Rapidement, le lecteur a le sentiment que Lael n’est pas seulement le demi-frère de Rudd, et d’ailleurs, existe-t-il vraiment ? Il semblerait que Rudd ait un très grand pouvoir d’imagination, qu’il va d’ailleurs pouvoir mettre en pratique à l’occasion d’un devoir imposé par un professeur : choisir une période, une ville, une époque, un fait pour effectuer un travail de recherche. A la bibliothèque, Rudd tombe sur une sombre histoire d’expiation par le sang, un crime sordide datant de l’année 1903, mettant en scène un certain William Hooper Young.

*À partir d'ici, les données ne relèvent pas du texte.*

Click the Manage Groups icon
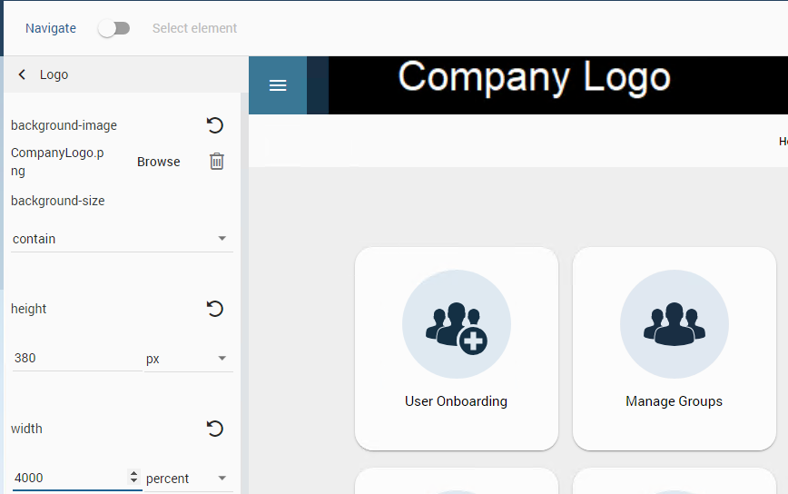Image resolution: width=788 pixels, height=494 pixels. pos(674,324)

Si mon résumé a l’air clair, je m’en tire bien car l’histoire elle ne l’est absolument pas. Car le jeune Rudd est en fait schizophrène et il endosse successivement diverses personnalités qui déconstruisent la narration et superposent les récits sans qu’on sache vraiment à quel moment Rudd est effectivement lui-même. L’est-il en fait ? Enfant de l’Amérique puritaine, bardé de principes religieux et d’idéologie mormone, Rudd le renfermé ne peut qu’exploser à un moment ou à un autre. Alors quand on le retrouve gisant grièvement blessé entouré des quatre cadavres d’une même famille, on comprend que Lael a pris le dessus. A cette image du frère viendra se superposer celle du père en la personne de William Hooper Young (W.H.Y.) qui achèvera de déconstruire la faible personnalité de Rudd. « Mais qui est là-dedans avec moi ? » interroge le jeune homme…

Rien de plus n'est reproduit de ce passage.